Go through the data and copy each line where the word "checkbox" shows up.

● ● ● ● ●

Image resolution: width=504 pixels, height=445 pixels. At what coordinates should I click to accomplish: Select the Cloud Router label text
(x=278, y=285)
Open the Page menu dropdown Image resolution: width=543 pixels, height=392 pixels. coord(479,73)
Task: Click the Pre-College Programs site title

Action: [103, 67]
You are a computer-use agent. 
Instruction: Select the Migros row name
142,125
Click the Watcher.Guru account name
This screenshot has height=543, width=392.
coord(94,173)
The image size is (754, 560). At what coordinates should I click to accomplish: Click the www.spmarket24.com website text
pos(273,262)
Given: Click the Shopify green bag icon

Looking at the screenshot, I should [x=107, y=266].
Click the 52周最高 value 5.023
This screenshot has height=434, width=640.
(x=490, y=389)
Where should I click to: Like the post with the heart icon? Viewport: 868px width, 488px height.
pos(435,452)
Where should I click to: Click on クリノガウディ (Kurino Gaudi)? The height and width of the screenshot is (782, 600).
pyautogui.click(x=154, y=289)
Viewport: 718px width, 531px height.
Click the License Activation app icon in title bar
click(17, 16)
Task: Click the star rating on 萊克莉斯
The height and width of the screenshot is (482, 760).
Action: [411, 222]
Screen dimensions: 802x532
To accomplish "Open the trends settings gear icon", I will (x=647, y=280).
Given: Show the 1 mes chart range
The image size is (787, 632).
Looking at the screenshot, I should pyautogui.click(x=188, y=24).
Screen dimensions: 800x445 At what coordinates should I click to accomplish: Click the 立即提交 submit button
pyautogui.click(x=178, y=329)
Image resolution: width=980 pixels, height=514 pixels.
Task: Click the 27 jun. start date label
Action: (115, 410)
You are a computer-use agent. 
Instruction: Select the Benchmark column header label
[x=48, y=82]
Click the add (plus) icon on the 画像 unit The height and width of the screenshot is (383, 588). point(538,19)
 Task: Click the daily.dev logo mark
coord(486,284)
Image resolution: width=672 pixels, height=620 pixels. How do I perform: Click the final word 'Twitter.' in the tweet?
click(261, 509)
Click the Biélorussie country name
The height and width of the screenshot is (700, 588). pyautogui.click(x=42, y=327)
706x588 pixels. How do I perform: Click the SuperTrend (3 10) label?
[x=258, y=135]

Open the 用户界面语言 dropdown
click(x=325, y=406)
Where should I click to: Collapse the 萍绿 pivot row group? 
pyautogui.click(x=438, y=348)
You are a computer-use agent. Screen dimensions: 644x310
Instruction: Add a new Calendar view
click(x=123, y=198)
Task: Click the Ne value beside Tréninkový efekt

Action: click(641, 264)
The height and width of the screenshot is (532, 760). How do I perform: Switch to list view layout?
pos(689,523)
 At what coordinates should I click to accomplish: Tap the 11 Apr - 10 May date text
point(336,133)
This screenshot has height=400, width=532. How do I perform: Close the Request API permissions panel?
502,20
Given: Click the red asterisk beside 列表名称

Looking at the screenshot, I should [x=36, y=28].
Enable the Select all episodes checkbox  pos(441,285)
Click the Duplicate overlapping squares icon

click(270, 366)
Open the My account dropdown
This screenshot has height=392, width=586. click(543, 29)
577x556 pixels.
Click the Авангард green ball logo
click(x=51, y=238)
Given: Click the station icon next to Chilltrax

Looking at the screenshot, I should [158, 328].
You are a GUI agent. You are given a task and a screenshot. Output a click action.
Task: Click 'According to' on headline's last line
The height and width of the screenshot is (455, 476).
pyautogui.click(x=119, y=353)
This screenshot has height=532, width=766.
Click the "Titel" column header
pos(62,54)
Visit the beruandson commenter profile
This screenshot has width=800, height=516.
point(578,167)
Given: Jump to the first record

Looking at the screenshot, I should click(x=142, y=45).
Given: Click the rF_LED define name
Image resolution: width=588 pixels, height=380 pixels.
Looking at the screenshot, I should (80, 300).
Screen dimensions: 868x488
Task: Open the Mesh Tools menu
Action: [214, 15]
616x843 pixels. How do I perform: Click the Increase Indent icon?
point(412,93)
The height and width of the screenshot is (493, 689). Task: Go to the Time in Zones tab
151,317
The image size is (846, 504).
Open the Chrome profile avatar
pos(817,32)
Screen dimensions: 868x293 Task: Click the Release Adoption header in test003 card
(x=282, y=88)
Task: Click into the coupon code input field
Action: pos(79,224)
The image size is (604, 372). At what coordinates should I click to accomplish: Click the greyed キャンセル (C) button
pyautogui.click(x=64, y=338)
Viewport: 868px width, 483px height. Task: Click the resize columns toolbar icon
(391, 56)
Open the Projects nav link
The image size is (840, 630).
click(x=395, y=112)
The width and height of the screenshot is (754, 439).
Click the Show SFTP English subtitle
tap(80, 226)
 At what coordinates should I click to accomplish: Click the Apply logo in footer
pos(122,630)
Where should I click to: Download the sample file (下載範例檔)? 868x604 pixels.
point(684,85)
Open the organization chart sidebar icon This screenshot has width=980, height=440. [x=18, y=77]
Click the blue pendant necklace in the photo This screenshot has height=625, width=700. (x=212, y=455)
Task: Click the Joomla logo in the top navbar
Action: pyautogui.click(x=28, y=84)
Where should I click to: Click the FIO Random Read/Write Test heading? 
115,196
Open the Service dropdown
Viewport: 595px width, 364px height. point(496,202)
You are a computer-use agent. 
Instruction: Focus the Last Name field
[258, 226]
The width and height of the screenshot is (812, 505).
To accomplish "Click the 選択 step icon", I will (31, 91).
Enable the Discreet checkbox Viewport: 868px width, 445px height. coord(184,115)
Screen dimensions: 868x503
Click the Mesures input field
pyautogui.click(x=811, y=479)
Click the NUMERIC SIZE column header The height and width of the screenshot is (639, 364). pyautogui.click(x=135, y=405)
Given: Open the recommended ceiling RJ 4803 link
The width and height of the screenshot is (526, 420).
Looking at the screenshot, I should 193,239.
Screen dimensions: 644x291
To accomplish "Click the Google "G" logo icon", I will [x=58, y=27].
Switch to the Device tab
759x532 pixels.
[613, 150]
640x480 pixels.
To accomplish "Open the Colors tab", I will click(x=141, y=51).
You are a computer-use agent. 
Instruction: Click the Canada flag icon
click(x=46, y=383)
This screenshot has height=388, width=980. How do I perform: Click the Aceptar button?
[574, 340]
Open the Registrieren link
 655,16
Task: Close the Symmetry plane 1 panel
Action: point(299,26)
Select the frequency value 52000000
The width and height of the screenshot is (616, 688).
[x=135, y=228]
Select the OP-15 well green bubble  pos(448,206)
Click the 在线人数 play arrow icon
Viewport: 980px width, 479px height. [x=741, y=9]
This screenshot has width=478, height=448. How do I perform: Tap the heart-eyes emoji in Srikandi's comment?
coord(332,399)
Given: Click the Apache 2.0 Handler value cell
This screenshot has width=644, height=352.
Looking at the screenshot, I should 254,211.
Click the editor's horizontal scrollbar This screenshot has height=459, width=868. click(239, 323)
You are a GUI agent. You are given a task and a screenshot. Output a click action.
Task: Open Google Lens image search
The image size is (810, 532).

● ● ● ● ●

• TASK SOLUTION:
Enable the Select all episodes checkbox  pos(441,285)
Enable the Discreet checkbox Viewport: 868px width, 445px height. coord(184,115)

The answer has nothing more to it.